Hacker News new | ask | show | jobs
by radford-neal 1125 days ago
As the author admits at the end, this is rather misleading. In normal usage, "overfit" is by definition a bad thing (it wouldn't be "over" if it was good). And the argument given does nothing to show that Bayesian inference is doing anything bad.

To take a trivial example, suppose you have a uniform(0,1) prior for the probability of a coin landing heads. Integrating over this gives a probability for heads of 1/2. You flip the coin once, and it lands heads. If you integrate over the posterior given this observation, you'll find that the probability of the value in the observation, which is heads, is now 2/3, greater than it was under the prior.

And that's OVERFITTING, according to the definition in the blog post.

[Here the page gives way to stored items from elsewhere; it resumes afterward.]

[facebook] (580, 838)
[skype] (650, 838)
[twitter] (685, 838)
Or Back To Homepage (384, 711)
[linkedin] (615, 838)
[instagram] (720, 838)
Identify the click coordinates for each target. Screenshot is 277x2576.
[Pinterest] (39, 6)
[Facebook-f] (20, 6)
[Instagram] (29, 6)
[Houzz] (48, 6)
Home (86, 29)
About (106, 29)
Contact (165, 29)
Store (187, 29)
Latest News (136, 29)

Not according to any sensible definition, however.

2 comments

I was writing another comment based on that same example and his leaving-one-out calculations (at least based on what I understood).

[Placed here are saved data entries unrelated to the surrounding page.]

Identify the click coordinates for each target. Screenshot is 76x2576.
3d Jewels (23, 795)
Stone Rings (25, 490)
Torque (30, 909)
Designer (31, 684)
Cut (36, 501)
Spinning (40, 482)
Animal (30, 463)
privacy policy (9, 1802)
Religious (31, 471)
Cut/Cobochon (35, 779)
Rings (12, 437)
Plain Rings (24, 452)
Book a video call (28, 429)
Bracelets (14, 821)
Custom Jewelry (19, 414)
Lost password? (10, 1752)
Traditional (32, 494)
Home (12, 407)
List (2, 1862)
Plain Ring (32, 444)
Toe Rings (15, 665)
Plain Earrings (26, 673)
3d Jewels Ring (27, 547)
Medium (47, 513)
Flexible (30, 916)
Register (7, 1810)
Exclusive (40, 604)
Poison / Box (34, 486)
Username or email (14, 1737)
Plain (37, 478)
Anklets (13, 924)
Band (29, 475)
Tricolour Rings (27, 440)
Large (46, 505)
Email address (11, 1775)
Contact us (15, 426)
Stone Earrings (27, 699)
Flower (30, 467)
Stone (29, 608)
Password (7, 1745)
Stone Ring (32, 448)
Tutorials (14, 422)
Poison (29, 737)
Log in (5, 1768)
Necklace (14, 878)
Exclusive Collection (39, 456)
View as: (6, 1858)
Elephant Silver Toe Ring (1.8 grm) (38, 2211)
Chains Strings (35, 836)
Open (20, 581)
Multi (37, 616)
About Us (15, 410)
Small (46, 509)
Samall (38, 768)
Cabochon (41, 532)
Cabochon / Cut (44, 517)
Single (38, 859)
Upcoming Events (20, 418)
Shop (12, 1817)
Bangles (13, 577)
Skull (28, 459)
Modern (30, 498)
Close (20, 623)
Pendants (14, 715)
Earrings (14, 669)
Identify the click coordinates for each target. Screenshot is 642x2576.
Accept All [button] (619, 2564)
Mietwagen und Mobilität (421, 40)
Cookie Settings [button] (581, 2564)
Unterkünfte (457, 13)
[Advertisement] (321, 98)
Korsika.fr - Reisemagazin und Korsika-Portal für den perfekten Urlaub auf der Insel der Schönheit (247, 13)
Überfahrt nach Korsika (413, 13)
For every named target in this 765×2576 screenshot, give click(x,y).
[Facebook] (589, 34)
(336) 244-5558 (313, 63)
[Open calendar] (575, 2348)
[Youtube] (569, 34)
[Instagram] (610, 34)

The posterior vs prior would be the extreme case of a leaving-one-out procedure - leaving the only data point out there is nothing left.

The divergence between the data and the model goes down when we include information about the data in the model. That doesn't seem a controversial opinion. (That's how the blog post is introduced here: https://twitter.com/YulingYao/status/1662284440603619328)

---

If the data consists of two flips they are either equal or different (the former becomes more likely as the true probability diverges from 0.5).

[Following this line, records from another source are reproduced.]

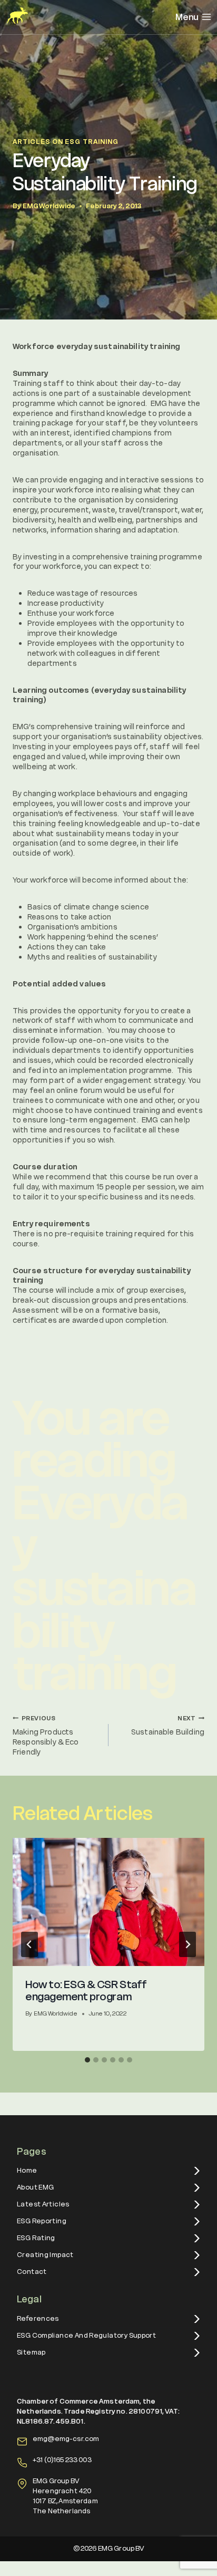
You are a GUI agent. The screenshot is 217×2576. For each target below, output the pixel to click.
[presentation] (108, 1902)
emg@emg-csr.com (66, 2438)
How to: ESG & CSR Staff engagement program (86, 1990)
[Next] (187, 1944)
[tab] (87, 2059)
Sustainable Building (167, 1726)
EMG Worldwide (49, 206)
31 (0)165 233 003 (64, 2459)
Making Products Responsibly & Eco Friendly (46, 1736)
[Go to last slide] (29, 1944)
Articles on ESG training (66, 142)
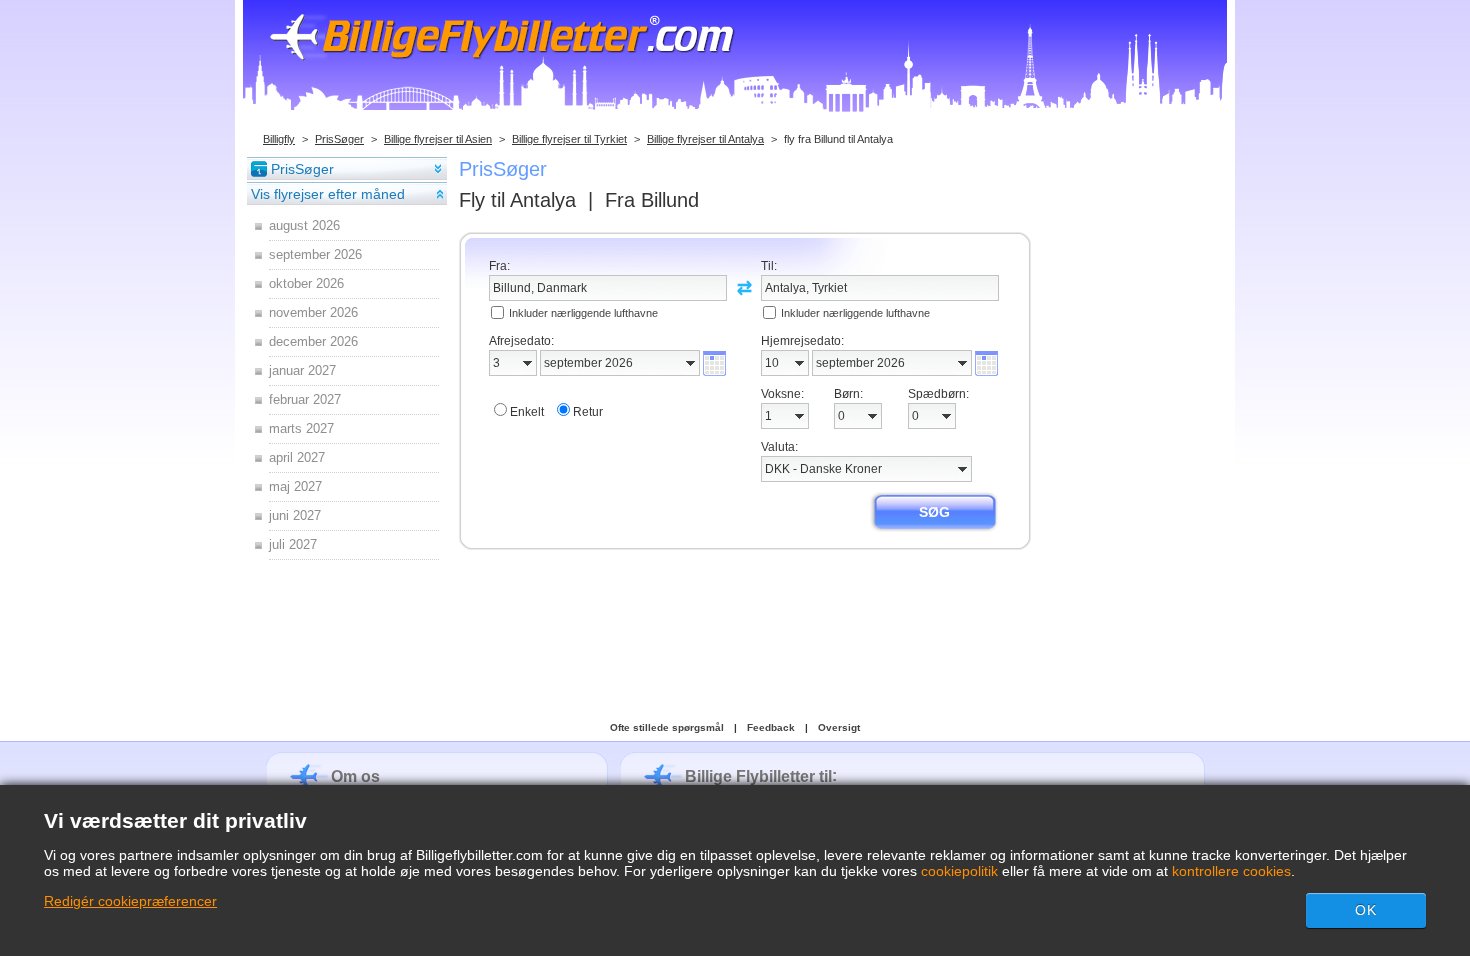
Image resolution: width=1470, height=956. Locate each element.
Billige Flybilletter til (758, 776)
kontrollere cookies (1231, 871)
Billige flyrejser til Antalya (705, 139)
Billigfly (279, 139)
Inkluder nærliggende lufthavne (583, 313)
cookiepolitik (959, 871)
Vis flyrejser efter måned (328, 194)
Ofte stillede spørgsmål (667, 727)
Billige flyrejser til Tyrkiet (569, 139)
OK (1366, 910)
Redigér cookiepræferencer (130, 901)
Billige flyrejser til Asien (438, 139)
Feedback (771, 727)
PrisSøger (339, 139)
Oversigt (839, 727)
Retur (588, 412)
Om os (355, 776)
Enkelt (527, 412)
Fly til (517, 200)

a) If the data is the same, the posterior probability of that result is 3/4. The log score is 2 log(3/4) = -0.6

When we check the out-of-sample log score for each one based on the 2/3 posterior obtained from the other we get in each case a log score log(2/3) = -0.4

b) If the data is different, the posterior probability is still 1/2. The log score is 2 log(1/2) = 2 -0.7 = -1.4

When we check the out-of-sample log score for each one based on the 1/3 posterior for getting that result obtained from the other we get in each case a log score log(1/3) = -1.1

When there is a small amount of information the variance of any estimation is very big and this explains what happens in that example. Overfitting implies a different behavior in training and in test and this is related to a big variance in the estimation of the error. So small amount of information implies that any model suffer overfitting and big variance, so is a general result not related especifically with Bayes.